BY RABBI YOSEF ZVI RIMON

Throughout the Torah there is a law of hiddur mitzvah, beautifying the mitzvah. Don’t just perform the mitzvah by rote. Make the effort to make your sukkah beautiful, your lulav beautiful, your shofar, candlesticks and Sefer Torah beautiful.

However, there is a special hiddur with regards to Sukkot. According to Rashi (Sukkah 29), a dry lulav is invalid for use on Sukkot because it is not beautiful. Tosafot (ibid.) disagree and gives another explanation: there is a special instruction to acquire a beautiful set of the arba’a minim, the four species. Beautification does not usually impair the performance of a mitzvah, but in this case it does. And indeed, unlike any other mitzvah, the widespread custom is to search out a particularly beautiful set of arba’a minim. Why?

Firstly, the Torah commands us to take a “pri eitz hadar, the fruit of goodly trees” (Vayikra 23:40). Chazal explain that this refers to an etrog. The Meiri thinks that the obligation to beautify the mitzvah is solely referring to the etrog. We cannot deduce an obligation to beautify other mitzvot because the word “hadar” is not an adjective but a noun.

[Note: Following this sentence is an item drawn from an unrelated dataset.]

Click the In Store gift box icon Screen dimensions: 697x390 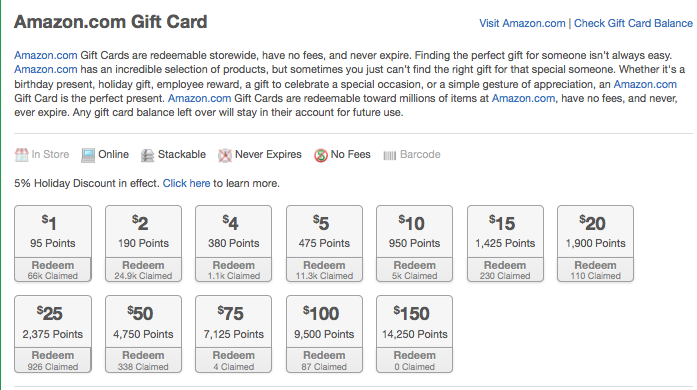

The Ramban, however, argues that the etrog is the most beautiful fruit, and so we must take the most beautiful and “pleasing to look at” of each of the species.

It is possible that the need for beauty is connected not only to the arba’a minim but to the entire festival of Sukkot. This is based on the idea that the more economic abundance we enjoy, the more we need to beautify our mitzvot. Chag HaAsif, the harvest holiday – another name for Sukkot – expresses economic abundance. The Torah even stresses the joy of the festival as a result of this abundance, from bringing your harvest into the house (Devarim 16:13–14). On the other hand, too much economic comfort can lead to us forgetting G-d. Chazal tell us that a person only rebels as a result of satiation (Sifrei, Eikev 43).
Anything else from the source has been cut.